### DOCUMENT EXTRACT
——————————

The supervisory guidelines issued by the Financial Services Agency expand on points to keep in mind for internet banking licensing examination. Regarding developing an internal control environment for countermeasures against criminal activities, the guidelines require the measures be positioned among highest priority management issues, and that banks: implement a necessary review by the board of directors to improve the security level; develop a control environment to provide customers with explanations of points to keep in mind when using internet banking services; and establish an environment in which each division shares information on its current status, and issues are addressed by the entire bank to secure the sound and proper operation of internet banking.
The guidelines also require that the PDCA cycle – conducting risk analysis, setting a plan, and practising, evaluating and reviewing security measures – works well. Furthermore, to ensure security, banks are required to take measures according to the characteristics of their customers and operations, while identifying risk arising at the time of structuring its IT system and each phase of use, based on the content of discussions at the Study Group on Cyber Security.
The guidelines also require banks to aim at improving security as a whole, rather than taking individual measures in an impromptu manner, by combining multiple effective measures, as well as determining necessity and measures to take prompt action on recognising the existence of risk sufficiently, and developing a control environment to prepare a verified security programme against various crimes, revisable as needed.
FINTECH AND STABLECOIN
(1) Remittance and payments. Following enactment of the Payment Services Act in 2010, a funds transfer services licensing system was introduced enabling banks to conduct funds transfers of up to JPY1 million per transaction without a banking licence. A system of issuers of prepaid payment instruments was also introduced that focuses more on the payment function than on fund transfers.

——————————

### RECORDS
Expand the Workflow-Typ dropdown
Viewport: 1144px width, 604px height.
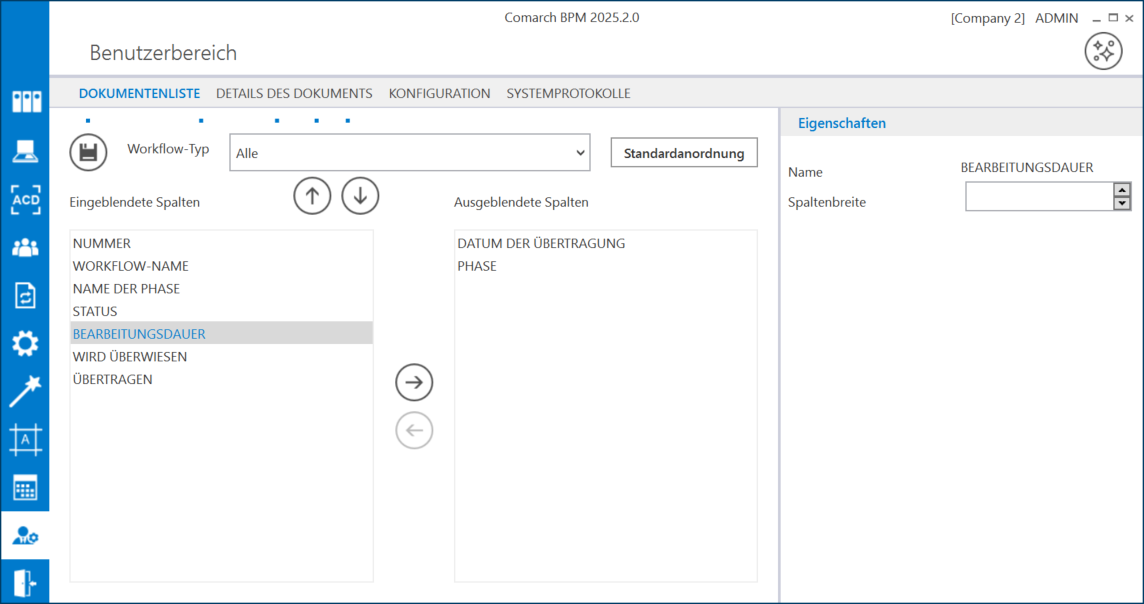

——————————

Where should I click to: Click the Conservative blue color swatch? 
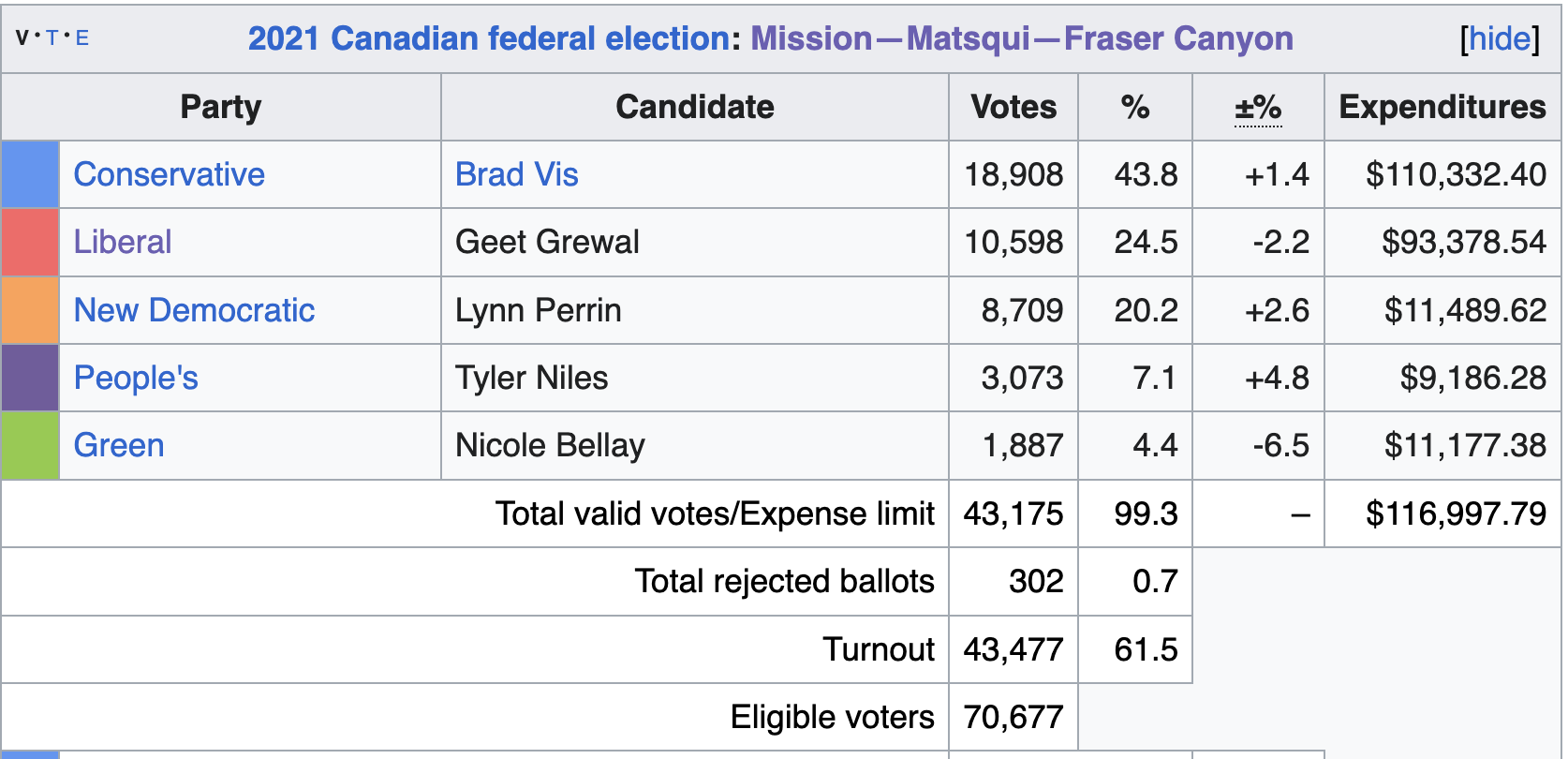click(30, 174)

——————————

### WHAT YOU SHOULD DO
Copy out, word for word, the part of the internet banking guidelines text starting at "The supervisory guidelines" and ending at "of internet banking.".

### ANSWER TO THE PROBLEM
The supervisory guidelines issued by the Financial Services Agency expand on points to keep in mind for internet banking licensing examination. Regarding developing an internal control environment for countermeasures against criminal activities, the guidelines require the measures be positioned among highest priority management issues, and that banks: implement a necessary review by the board of directors to improve the security level; develop a control environment to provide customers with explanations of points to keep in mind when using internet banking services; and establish an environment in which each division shares information on its current status, and issues are addressed by the entire bank to secure the sound and proper operation of internet banking.